Why Our Congregations Must Become Accessible
- Imago Dei – All people are created in the image of God, “And God said, Let us make man in our image, after our likeness…So God created man in his own image, in the image of God created he him; male and female created he them.” (Genesis 1:26(a), 28)
- Each of us is only provisionally able-bodied – We are one trauma, injury, or disease away from becoming a person with a disability.
People with disabilities have lessons to teach us – Physically, emotionally, and spiritually about patience and endurance in the sanctity of suffering – living with hope by the grace of God in limitations. This offers the greatest testimony for effective witness through worship, study, leadership, and evangelism.

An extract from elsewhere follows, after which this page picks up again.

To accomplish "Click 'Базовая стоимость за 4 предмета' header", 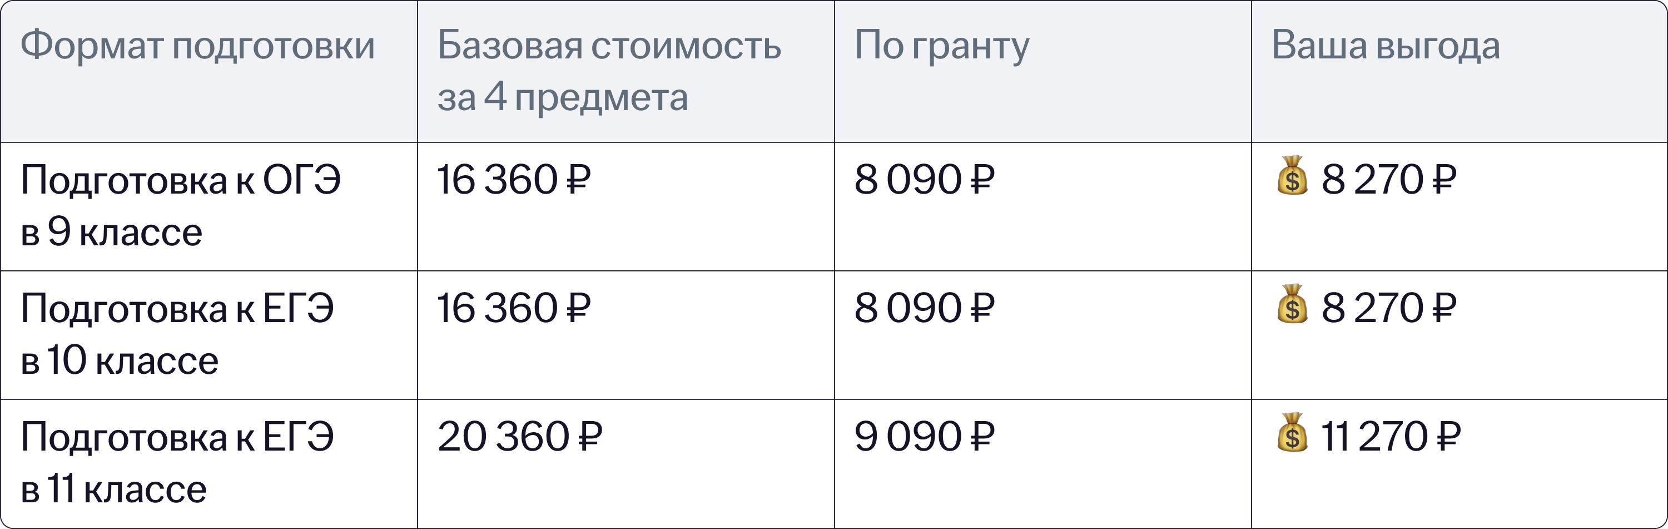I will click(609, 71).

- People with disabilities are a blessing to the church – Ellen White said in Testimonies, Vol 3, page 511 that “The blind, the deaf…(and persons with disabilities) in a variety of ways, have been placed in close Christian relationship to His church; it is to prove His people and develop their true character. Angels of God are watching to see how we treat these persons who need our compassion, love, and disinterested benevolence. This is God’s test of our character.”
- Whenever anyone (regardless of circumstance) is excluded from the body of Christ, that body is not complete – When the body is not complete, it cannot function fully.
- “Christ regards all acts of mercy, benevolence and thoughtful consideration for the unfortunate, the blind, the (disabled), the sick, the widow, and the orphan, as done to Himself, and these works are preserved in the heavenly records, and will be rewarded.” (Christian Service, page 268)
- Welcoming people with disabilities in our churches teaches our children and youth examples of compassion, acceptance, and patience towards a diverse congregation.
- Accessibility into and throughout our church facility gives a visible sign to our surrounding community that we mean what we say – there no one is shut out or kept out of God’s House because of disability.